_GIVEN TASK_
Substitute "Command" for each "Instruction" in the listing below and write out all the lines again with nothing else changed.

## START RECORDS PROVIDED

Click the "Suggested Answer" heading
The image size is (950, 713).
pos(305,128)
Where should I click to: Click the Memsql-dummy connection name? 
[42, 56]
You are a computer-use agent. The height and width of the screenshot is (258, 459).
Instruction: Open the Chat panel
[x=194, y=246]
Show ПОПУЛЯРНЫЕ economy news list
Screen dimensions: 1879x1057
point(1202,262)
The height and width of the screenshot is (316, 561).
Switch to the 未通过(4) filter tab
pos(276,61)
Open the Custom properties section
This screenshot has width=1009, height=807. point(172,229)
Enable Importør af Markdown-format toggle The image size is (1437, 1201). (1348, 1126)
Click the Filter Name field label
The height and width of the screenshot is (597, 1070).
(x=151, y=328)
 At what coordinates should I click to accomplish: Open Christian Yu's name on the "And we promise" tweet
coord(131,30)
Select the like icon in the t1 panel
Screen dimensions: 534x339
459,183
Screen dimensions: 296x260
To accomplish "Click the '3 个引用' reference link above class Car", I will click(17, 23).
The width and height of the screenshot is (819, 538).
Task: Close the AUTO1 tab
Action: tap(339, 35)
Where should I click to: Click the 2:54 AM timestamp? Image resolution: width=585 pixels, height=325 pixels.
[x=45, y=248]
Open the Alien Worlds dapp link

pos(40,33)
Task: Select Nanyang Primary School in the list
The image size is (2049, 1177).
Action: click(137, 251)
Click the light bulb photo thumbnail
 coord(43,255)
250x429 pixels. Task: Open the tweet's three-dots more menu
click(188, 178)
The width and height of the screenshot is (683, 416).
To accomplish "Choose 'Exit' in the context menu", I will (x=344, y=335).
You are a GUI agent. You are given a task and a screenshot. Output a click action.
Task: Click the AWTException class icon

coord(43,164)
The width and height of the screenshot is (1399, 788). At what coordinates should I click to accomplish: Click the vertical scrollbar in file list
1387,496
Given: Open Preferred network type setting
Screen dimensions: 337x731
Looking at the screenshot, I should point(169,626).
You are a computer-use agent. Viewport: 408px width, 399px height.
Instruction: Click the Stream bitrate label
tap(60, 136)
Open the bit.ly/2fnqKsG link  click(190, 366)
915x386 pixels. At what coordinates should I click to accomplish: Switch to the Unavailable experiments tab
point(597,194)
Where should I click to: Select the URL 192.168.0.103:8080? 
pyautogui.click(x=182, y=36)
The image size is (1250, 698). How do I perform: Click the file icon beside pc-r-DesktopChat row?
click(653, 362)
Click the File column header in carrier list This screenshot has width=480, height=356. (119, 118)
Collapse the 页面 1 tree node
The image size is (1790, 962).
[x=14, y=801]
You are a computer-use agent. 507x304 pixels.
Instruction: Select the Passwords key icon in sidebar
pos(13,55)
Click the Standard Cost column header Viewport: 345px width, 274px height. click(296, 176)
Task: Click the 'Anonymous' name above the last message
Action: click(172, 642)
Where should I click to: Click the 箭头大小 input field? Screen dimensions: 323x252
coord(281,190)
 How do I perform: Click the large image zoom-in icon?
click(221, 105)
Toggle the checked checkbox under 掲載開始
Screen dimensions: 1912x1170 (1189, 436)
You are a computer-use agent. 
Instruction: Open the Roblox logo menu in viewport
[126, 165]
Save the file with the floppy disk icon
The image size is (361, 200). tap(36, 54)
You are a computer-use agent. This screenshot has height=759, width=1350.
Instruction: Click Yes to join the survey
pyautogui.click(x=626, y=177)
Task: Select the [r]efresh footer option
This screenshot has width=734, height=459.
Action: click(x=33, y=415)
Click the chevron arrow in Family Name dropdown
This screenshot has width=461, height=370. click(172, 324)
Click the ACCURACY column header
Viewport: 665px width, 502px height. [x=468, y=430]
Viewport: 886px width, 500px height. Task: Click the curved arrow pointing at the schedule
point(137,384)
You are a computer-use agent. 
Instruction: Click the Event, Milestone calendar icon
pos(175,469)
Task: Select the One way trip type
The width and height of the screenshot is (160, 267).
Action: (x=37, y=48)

## END RECORDS PROVIDED

_EXERCISE ANSWER_
Click the "Suggested Answer" heading
The image size is (950, 713).
pos(305,128)
Where should I click to: Click the Memsql-dummy connection name? 
[42, 56]
You are a computer-use agent. The height and width of the screenshot is (258, 459).
Command: Open the Chat panel
[x=194, y=246]
Show ПОПУЛЯРНЫЕ economy news list
Screen dimensions: 1879x1057
point(1202,262)
The height and width of the screenshot is (316, 561).
Switch to the 未通过(4) filter tab
pos(276,61)
Open the Custom properties section
This screenshot has width=1009, height=807. point(172,229)
Enable Importør af Markdown-format toggle The image size is (1437, 1201). (1348, 1126)
Click the Filter Name field label
The height and width of the screenshot is (597, 1070).
(x=151, y=328)
 At what coordinates should I click to accomplish: Open Christian Yu's name on the "And we promise" tweet
coord(131,30)
Select the like icon in the t1 panel
Screen dimensions: 534x339
459,183
Screen dimensions: 296x260
To accomplish "Click the '3 个引用' reference link above class Car", I will click(17, 23).
The width and height of the screenshot is (819, 538).
Task: Close the AUTO1 tab
Action: tap(339, 35)
Where should I click to: Click the 2:54 AM timestamp? Image resolution: width=585 pixels, height=325 pixels.
[x=45, y=248]
Open the Alien Worlds dapp link

pos(40,33)
Task: Select Nanyang Primary School in the list
The image size is (2049, 1177).
Action: click(137, 251)
Click the light bulb photo thumbnail
 coord(43,255)
250x429 pixels. Task: Open the tweet's three-dots more menu
click(188, 178)
The width and height of the screenshot is (683, 416).
To accomplish "Choose 'Exit' in the context menu", I will (x=344, y=335).
You are a GUI agent. You are given a task and a screenshot. Output a click action.
Task: Click the AWTException class icon

coord(43,164)
The width and height of the screenshot is (1399, 788). At what coordinates should I click to accomplish: Click the vertical scrollbar in file list
1387,496
Given: Open Preferred network type setting
Screen dimensions: 337x731
Looking at the screenshot, I should point(169,626).
You are a computer-use agent. Viewport: 408px width, 399px height.
Command: Click the Stream bitrate label
tap(60, 136)
Open the bit.ly/2fnqKsG link  click(190, 366)
915x386 pixels. At what coordinates should I click to accomplish: Switch to the Unavailable experiments tab
point(597,194)
Where should I click to: Select the URL 192.168.0.103:8080? 
pyautogui.click(x=182, y=36)
The image size is (1250, 698). How do I perform: Click the file icon beside pc-r-DesktopChat row?
click(653, 362)
Click the File column header in carrier list This screenshot has width=480, height=356. (119, 118)
Collapse the 页面 1 tree node
The image size is (1790, 962).
[x=14, y=801]
You are a computer-use agent. 507x304 pixels.
Command: Select the Passwords key icon in sidebar
pos(13,55)
Click the Standard Cost column header Viewport: 345px width, 274px height. click(296, 176)
Task: Click the 'Anonymous' name above the last message
Action: click(172, 642)
Where should I click to: Click the 箭头大小 input field? Screen dimensions: 323x252
coord(281,190)
 How do I perform: Click the large image zoom-in icon?
click(221, 105)
Toggle the checked checkbox under 掲載開始
Screen dimensions: 1912x1170 (1189, 436)
You are a computer-use agent. 
Command: Open the Roblox logo menu in viewport
[126, 165]
Save the file with the floppy disk icon
The image size is (361, 200). tap(36, 54)
You are a computer-use agent. This screenshot has height=759, width=1350.
Command: Click Yes to join the survey
pyautogui.click(x=626, y=177)
Task: Select the [r]efresh footer option
This screenshot has width=734, height=459.
Action: click(x=33, y=415)
Click the chevron arrow in Family Name dropdown
This screenshot has width=461, height=370. click(172, 324)
Click the ACCURACY column header
Viewport: 665px width, 502px height. [x=468, y=430]
Viewport: 886px width, 500px height. Task: Click the curved arrow pointing at the schedule
point(137,384)
You are a computer-use agent. 
Command: Click the Event, Milestone calendar icon
pos(175,469)
Task: Select the One way trip type
The width and height of the screenshot is (160, 267).
Action: (x=37, y=48)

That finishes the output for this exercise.